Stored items
Content starts

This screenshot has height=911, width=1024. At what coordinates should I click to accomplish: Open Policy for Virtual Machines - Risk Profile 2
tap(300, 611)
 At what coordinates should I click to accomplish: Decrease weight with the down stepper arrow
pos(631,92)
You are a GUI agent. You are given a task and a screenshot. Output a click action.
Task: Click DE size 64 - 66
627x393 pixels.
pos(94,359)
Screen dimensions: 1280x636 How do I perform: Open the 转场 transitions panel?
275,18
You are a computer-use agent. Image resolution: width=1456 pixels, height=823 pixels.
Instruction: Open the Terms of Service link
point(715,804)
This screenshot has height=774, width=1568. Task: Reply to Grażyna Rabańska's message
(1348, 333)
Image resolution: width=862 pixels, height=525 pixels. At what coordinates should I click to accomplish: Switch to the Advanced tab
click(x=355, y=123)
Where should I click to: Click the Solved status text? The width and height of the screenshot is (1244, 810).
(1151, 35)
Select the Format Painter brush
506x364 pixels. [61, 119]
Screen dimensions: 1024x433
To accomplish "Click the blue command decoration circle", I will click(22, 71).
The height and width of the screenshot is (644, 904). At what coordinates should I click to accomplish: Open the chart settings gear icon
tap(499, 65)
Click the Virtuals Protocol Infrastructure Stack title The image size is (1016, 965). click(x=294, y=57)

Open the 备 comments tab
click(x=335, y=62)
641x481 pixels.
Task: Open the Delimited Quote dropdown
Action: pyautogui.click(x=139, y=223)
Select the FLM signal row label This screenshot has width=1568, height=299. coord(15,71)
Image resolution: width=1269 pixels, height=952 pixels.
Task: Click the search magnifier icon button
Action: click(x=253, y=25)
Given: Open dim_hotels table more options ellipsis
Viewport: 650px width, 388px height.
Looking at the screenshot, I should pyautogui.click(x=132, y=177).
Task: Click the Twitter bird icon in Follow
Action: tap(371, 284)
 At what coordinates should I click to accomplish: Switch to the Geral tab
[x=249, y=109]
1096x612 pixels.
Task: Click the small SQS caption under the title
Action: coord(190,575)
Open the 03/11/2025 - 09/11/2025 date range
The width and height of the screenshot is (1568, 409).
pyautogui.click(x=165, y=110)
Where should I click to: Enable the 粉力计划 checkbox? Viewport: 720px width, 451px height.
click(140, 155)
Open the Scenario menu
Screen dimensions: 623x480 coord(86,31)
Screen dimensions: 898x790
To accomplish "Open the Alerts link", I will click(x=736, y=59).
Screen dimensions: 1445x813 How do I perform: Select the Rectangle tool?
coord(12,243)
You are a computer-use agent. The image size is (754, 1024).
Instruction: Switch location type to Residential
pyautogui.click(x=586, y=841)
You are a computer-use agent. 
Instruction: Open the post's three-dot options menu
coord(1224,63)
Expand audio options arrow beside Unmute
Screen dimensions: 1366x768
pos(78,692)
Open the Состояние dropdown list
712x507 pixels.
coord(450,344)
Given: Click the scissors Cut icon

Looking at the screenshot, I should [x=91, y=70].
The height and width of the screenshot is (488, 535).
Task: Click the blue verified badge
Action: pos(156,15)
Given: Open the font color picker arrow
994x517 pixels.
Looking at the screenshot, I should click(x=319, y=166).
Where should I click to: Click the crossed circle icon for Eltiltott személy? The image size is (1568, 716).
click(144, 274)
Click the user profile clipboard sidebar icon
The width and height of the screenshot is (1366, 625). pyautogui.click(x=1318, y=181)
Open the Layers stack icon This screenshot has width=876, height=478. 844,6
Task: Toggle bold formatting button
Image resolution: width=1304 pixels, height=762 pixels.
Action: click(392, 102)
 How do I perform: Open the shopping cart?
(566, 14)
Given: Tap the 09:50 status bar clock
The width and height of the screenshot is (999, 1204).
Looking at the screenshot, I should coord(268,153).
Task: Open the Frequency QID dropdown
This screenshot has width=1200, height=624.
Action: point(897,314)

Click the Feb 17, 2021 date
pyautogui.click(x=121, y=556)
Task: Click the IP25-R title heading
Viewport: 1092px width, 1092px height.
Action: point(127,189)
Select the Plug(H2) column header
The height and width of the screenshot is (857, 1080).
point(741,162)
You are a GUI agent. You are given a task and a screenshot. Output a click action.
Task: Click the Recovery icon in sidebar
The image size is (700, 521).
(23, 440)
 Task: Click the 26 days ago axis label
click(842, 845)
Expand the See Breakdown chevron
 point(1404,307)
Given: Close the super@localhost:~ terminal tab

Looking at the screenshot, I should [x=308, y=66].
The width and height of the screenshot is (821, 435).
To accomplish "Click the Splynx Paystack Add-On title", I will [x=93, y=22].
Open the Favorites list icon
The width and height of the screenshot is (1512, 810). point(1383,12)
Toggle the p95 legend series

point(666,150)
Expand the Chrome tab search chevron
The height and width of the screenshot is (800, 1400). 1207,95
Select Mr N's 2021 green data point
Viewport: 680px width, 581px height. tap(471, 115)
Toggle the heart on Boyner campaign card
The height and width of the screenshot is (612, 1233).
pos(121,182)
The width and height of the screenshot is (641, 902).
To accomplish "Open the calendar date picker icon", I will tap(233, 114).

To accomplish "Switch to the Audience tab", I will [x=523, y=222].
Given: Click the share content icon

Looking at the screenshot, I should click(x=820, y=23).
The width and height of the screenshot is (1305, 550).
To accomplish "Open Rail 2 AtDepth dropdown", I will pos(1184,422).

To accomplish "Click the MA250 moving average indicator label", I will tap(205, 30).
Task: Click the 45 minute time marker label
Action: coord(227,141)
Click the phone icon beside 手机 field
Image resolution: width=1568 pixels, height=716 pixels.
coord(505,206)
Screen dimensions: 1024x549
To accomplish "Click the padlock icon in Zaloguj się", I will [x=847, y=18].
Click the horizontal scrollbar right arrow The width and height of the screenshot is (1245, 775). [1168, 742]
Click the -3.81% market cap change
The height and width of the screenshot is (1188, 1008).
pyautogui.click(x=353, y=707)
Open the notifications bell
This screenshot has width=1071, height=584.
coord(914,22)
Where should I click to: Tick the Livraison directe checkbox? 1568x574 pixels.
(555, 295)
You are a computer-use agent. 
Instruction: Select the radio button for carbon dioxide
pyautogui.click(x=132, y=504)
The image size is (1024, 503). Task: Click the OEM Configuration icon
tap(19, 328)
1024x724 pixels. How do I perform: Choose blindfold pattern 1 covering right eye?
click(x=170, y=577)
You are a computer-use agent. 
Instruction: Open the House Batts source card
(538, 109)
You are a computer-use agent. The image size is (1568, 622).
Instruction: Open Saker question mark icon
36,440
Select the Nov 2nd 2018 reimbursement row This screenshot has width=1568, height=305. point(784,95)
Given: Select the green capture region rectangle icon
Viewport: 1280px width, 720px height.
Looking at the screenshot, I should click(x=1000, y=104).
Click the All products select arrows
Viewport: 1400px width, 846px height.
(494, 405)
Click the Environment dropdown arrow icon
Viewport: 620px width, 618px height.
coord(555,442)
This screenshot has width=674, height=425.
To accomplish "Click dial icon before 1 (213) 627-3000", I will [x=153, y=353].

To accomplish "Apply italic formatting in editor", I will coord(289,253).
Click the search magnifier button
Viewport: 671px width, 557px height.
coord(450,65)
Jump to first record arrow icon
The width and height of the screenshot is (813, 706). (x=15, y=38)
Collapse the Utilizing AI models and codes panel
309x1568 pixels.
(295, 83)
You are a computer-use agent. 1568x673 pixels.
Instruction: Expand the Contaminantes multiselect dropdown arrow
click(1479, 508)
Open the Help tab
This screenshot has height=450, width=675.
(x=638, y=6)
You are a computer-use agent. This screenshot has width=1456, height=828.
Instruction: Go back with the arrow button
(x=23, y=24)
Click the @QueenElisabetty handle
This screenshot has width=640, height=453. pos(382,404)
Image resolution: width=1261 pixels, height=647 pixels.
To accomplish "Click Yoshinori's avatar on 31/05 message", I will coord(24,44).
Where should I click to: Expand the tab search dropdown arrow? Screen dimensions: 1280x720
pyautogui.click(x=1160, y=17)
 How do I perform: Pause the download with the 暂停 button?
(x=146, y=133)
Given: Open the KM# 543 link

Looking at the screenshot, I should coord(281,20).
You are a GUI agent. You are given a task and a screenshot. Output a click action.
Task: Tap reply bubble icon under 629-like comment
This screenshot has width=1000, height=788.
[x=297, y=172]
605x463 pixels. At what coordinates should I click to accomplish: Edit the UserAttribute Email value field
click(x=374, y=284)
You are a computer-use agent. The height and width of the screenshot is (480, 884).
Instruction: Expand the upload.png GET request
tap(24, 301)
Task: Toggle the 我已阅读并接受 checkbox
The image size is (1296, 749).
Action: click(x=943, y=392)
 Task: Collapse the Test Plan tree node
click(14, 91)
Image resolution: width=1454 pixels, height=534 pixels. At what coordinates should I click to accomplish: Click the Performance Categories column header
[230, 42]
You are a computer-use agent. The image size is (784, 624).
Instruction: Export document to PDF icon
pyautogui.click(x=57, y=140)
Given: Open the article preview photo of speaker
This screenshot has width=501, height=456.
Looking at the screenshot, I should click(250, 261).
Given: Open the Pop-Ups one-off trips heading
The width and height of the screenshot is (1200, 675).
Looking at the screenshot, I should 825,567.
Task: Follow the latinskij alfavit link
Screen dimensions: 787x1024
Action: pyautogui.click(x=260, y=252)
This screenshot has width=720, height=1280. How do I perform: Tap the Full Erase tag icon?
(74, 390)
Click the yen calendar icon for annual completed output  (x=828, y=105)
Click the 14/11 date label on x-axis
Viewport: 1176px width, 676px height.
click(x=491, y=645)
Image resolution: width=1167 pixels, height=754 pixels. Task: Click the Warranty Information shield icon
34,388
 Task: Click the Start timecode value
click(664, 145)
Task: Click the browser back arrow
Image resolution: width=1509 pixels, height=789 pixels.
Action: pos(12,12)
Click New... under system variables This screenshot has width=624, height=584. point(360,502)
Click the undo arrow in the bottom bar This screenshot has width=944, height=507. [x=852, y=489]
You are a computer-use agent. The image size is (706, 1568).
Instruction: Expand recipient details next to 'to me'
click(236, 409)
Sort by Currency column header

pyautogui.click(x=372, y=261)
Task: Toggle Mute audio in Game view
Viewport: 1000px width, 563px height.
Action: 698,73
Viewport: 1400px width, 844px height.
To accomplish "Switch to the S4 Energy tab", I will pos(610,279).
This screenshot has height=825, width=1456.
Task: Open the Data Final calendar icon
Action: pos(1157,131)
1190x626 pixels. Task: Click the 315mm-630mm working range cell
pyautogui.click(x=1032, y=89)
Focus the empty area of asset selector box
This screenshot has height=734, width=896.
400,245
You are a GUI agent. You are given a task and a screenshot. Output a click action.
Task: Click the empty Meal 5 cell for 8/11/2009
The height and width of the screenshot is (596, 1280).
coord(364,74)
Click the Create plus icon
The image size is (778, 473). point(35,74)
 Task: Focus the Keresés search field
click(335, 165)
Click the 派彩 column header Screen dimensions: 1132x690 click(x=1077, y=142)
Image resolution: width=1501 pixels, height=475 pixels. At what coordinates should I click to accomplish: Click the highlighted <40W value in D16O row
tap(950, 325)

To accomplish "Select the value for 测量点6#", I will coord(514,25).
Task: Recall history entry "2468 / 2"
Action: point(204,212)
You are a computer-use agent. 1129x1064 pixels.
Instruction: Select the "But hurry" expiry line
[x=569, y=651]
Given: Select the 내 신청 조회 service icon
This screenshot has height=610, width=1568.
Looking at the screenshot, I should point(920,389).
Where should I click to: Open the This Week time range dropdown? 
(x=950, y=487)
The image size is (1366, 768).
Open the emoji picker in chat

Content ends

● **Task item**:
Search the data for the word "picker" and report how many lines include it, with the number alone.

● **Answer section**:
3